Travail à faire
#1 Énumérez tous les noms de constructeurs automobiles qui figurent dans l'article sur le cartel technologique.
#2 Rédigez la suite de l'article sur le cartel technologique, en enchaînant après sa dernière phrase.

Texte source
□ □ □ □ □ □ □

Qu’est-ce que le « cartel technologique » ?
Publié le 14/07/2021 par Etienne Wery
La commission européenne vient de dégainer une nouvelle arme : le cartel technologique. Tout en reconnaissant que les constructeurs automobiles ont respecté la loi relative aux émissions polluantes, la commission estime qu’ils avaient la technologie pour « faire mieux » et s’en sont abstenus de façon concertée, créant une distorsion de concurrence.
Presque 1 milliard d’euros
Décidément, les constructeurs automobiles allemands sont dans un moment difficile.
Après le Dieselgate (enquête toujours en cours), voici une nouvelle affaire dans laquelle Daimler, BMW et le groupe Volkswagen (VW, Audi et Porsche) sont condamnés pour entente illicite. A l’exception de Daimler (non sanctionné pour avoir révélé l’existence du cartel), les constructeurs sont condamnés à 875 millions d’euros d’amende.
Au-delà de la sanction financière, c’est l’image d’un secteur qui est fortement endommagée sur une question ultra-sensible : des véhicules plus propres, moins polluants.
Respecter la loi n’est pas suffisant
Pour la Commission, les constructeurs automobiles se sont régulièrement rencontrés dans le cadre de réunions techniques pour discuter du développement de la technologie de réduction catalytique sélective (SCR), qui élimine les émissions nocives d’oxyde d’azote (NOx) des gaz d’échappement des voitures à moteur diesel par l’injection d’urée (également appelée «AdBlue»).
Au cours de ces réunions, et pendant plus de cinq ans, les constructeurs automobiles se sont concertés pour éviter de se faire concurrence en allant au-delà de ce qui était exigé par la législation en matière d’épuration des gaz d’échappement, bien que la technologie nécessaire ait été disponible.
Le reproche ne tient donc pas dans le non-respect de la réglementation applicable en matière d’émission. C’est tout autre chose qui est au cœur de la condamnation : la commission estime que la technologie dont disposaient les constructeurs leur auraient permis de faire mieux que la réglementation applicable dans des conditions normales de concurrence. Cela aurait évidemment eu un impact sur le marché car l’acheteur de voiture est devenu très sensible à la question des émissions polluantes. Au lieu de faire le maximum pour créer des voitures plus propres, comme ils avaient technologiquement la possibilité de le faire, les constructeurs se seraient entendus pour réduire leurs ambitions et simplement s’aligner sur la réglementation applicable.
Pour la Commission, cela aboutit à une « restriction de la concurrence entre fabricants sur des caractéristiques du produit qui sont importantes pour les consommateurs. »
Dans sa communication, Margrethe Vestager, vice-présidente exécutive de la Commission chargée de la politique de la concurrence, explique très justement que : « La décision prise aujourd’hui concerne donc la façon dont une coopération technique légitime a mal tourné. »

□ □ □ □ □ □ □

Données
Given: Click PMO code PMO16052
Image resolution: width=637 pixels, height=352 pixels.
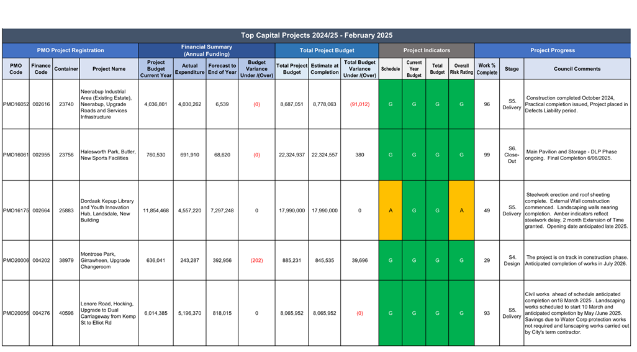Looking at the screenshot, I should click(x=16, y=104).
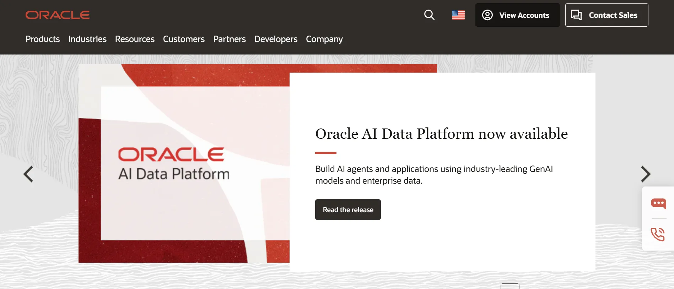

□ □ □ □ □ □ □

Réponses
#1 Daimler, BMW et le groupe Volkswagen, ainsi que les trois marques de ce groupe : VW, Audi et Porsche.

#2
Pour elle, les cinq constructeurs automobiles Daimler, BMW, Volkswagen, Audi et Porsche possédaient la technologie nécessaire pour réduire les émissions nocives au-delà de ce qui était légalement exigé par les normes d’émission de l’UE. Mais ils ont évité de se faire concurrence en n’utilisant pas tout le potentiel de cette technologie pour aller plus loin que le niveau d’épuration légalement prescrit. Et l’entente entre entreprises est pour nous intolérable.
Alors que la communication des griefs en avril 2019 couvrait non seulement la technologie SRC mais aussi les filtres à particules Otto, la condamnation se limite à la technologie SRC car la Commission estime ne pas avoir de preuves suffisantes concernant les filtres à particules.
Le cartel technologique : une première
Juridiquement, c’est l’article 101, 1, b) qui sert d’assise : « Sont incompatibles avec le marché intérieur et interdits tous accords entre entreprises, toutes décisions d’associations d’entreprises et toutes pratiques concertées, qui sont susceptibles d’affecter le commerce entre États membres et qui ont pour objet ou pour effet d’empêcher, de restreindre ou de fausser le jeu de la concurrence à l’intérieur du marché intérieur et notamment ceux qui consistent à : (…) b) limiter ou contrôler la production, les débouchés, le développement technique ou les investissements. »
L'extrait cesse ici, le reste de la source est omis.